Records provided ▸
━━━━━━
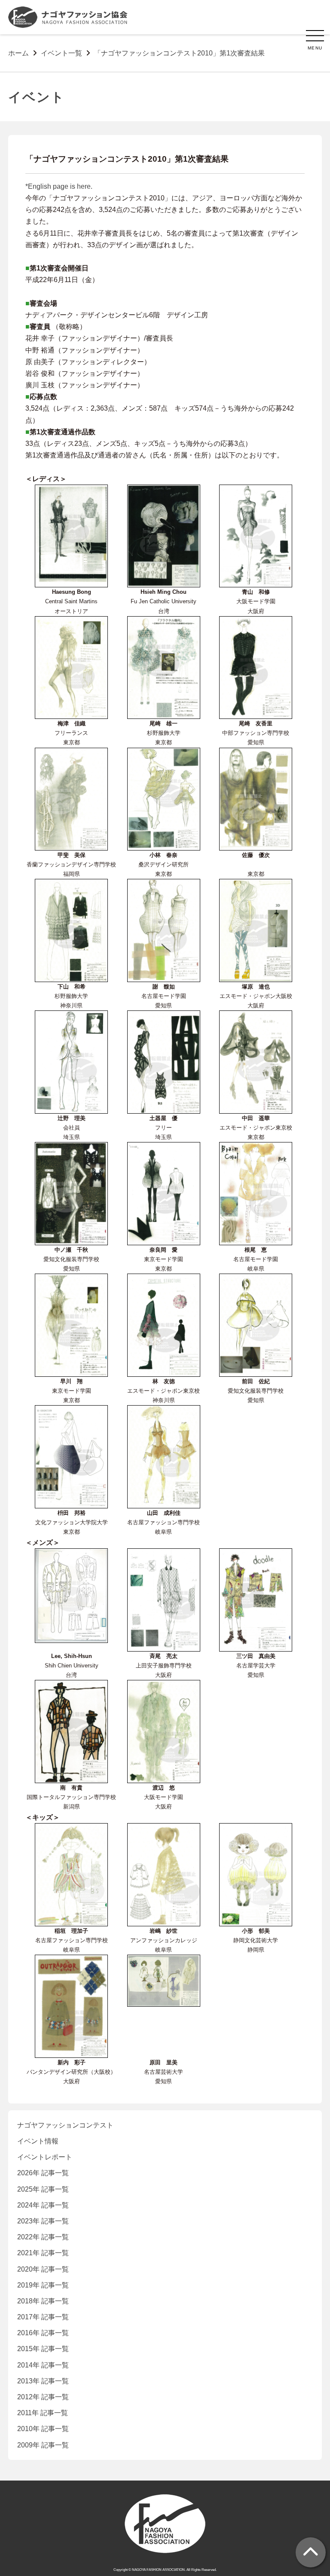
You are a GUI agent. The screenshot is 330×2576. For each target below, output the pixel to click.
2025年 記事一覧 (43, 2189)
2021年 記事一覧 (43, 2253)
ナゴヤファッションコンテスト (65, 2125)
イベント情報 (37, 2141)
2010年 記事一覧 (43, 2428)
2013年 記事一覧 (43, 2381)
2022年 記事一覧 (43, 2237)
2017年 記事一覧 (43, 2317)
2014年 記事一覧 (43, 2365)
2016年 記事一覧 (43, 2333)
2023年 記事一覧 (43, 2221)
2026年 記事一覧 (43, 2173)
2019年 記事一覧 (43, 2285)
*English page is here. (58, 186)
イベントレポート (44, 2157)
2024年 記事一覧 (43, 2205)
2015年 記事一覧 (43, 2348)
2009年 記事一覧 (43, 2445)
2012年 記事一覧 (43, 2397)
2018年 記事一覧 (43, 2301)
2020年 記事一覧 (43, 2269)
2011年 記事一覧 (42, 2412)
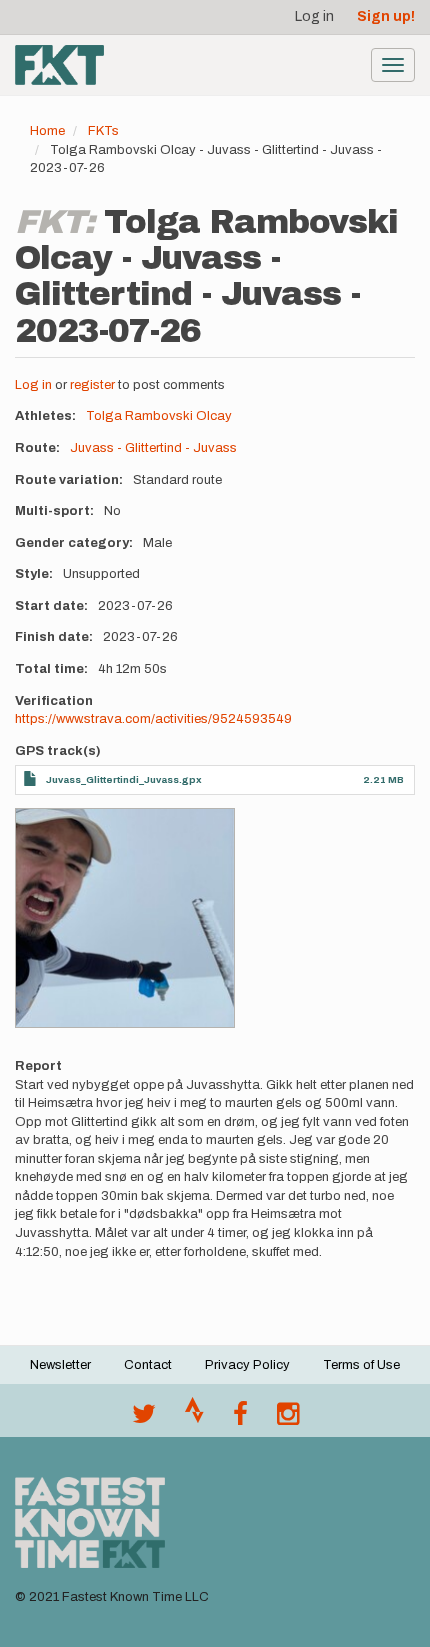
━━━━━━
Work instructions ▸ Only the lines from the one that contains "2025年 記事一覧 (43, 2189)" through the last line of the records may appear in the answer, retyped exactly and with no pictures.

Answer box ▸
2025年 記事一覧 (43, 2189)
2021年 記事一覧 (43, 2253)
ナゴヤファッションコンテスト (65, 2125)
イベント情報 (37, 2141)
2010年 記事一覧 (43, 2428)
2013年 記事一覧 (43, 2381)
2022年 記事一覧 (43, 2237)
2017年 記事一覧 (43, 2317)
2014年 記事一覧 (43, 2365)
2016年 記事一覧 (43, 2333)
2023年 記事一覧 (43, 2221)
2026年 記事一覧 (43, 2173)
2019年 記事一覧 (43, 2285)
*English page is here. (58, 186)
イベントレポート (44, 2157)
2024年 記事一覧 (43, 2205)
2015年 記事一覧 (43, 2348)
2009年 記事一覧 (43, 2445)
2012年 記事一覧 (43, 2397)
2018年 記事一覧 (43, 2301)
2020年 記事一覧 (43, 2269)
2011年 記事一覧 (42, 2412)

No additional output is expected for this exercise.